Partnerships can enable the provision of new services, either through corporate social responsibility, or an understanding that investing now – for example by offering internet connectivity or coding classes – can build demand later on. Sometimes, even, private funding allows for pilot projects which are then taken over and scaled up with public funding when they show their worth.

This is welcome, and we can be grateful to library benefactors for all they do. What is clear, however, is that this support should be additional. It should complement existing public (or institutional, in the case of academic libraries for example) funding, rather than replacing it, in order to ensure that libraries retain their universal, public service focus.


Guarantees, not just Goodwill: Laws

The second area where the relationship between the public and private comes up is in law, and in particular, how much legal certainty libraries and their users have in what they do.

A key function of the law is to step in when there is a risk that, otherwise, people’s rights may not be respected. This can happen when one actor is stronger than another – because they are bigger, richer, have more information, or indeed have been granted monopoly powers by other laws.
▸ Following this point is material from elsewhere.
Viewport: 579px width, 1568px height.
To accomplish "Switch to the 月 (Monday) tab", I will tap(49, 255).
Key laws for libraries include copyright and privacy. In the case of copyright, most countries – and indeed international law – recognise that there is a need to guarantee the possibility to carry out certain activities – such as quotation, preservation or education – as exceptions to the monopoly rights offered to rightholders.
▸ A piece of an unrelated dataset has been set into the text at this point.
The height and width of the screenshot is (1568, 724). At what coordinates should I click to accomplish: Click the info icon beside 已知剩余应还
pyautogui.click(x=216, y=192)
Yet due to the concept of freedom of contract – i.e. that the terms of contracts override what may exist elsewhere in the law – these exceptions frequently do not apply in the case of digital content (usually acquired or accessed under a contract (or licence)). While some countries – including those in the European Union – have moved to limit the possibility for contracts to override exceptions, his is far from universal.

The impact of this has been clear during the COVID-19 Pandemic, with contract terms limiting the possibility for libraries to give remote access to works that could have been accessed on-site.
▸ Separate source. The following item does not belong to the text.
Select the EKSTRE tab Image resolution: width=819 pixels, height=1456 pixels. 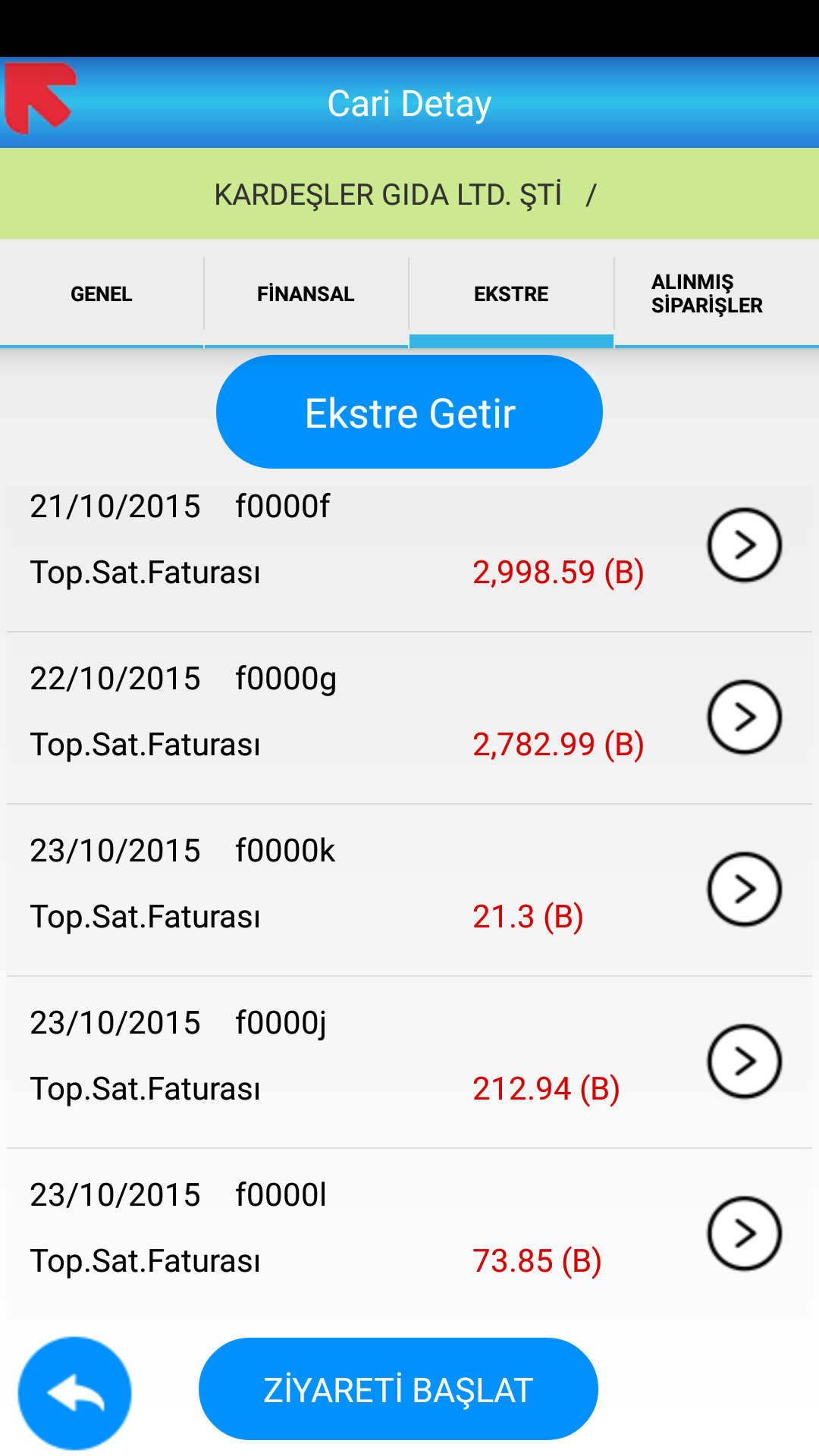[511, 294]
While there have been welcome initiatives from many publishers and rightholders to provide access, it seems contrary to the objective of exceptions in the first place to need to rely on goodwill, rather than legal guarantees in order to be able to support, education, research and access to culture. At least ensuring that the law offers a back-stop, where voluntary action is not taken, seems necessary.

Privacy too is a major concern. With many services collecting data from users – either in place of, or in addition to, fees – there is a particular need for effective laws that protect against unauthorised and/or unethical retention and use.

With a much greater share of teaching, research and simple communication needing to take place online currently – in particular outside of campus networks – the risks of tracking usage and behaviours, as well as vulnerability to cybercrime, grow.

There is therefore a pressing need for companies to be held to high standards, with the law providing a guarantee for privacy. It should not be the case that users need to rely on the goodwill of private actors not to gather private data without full and meaningful consent.


Attitudes towards reliance on private funding and goodwill to support libraries will vary from culture to culture, and depend very much on the prevalent political philosophy.

Nonetheless, as highlighted at least the Public Library Manifesto, there should not be any question of excluding public funding. As a result, it is more a case of finding the right balance.

The COVID-19 pandemic – and its aftermath – is likely to force reflection on this balance. It will be important to ensure that we can make the case a situation where libraries can offer a stable, public-focused universal service, and can rely on the law in order to fulfil their missions.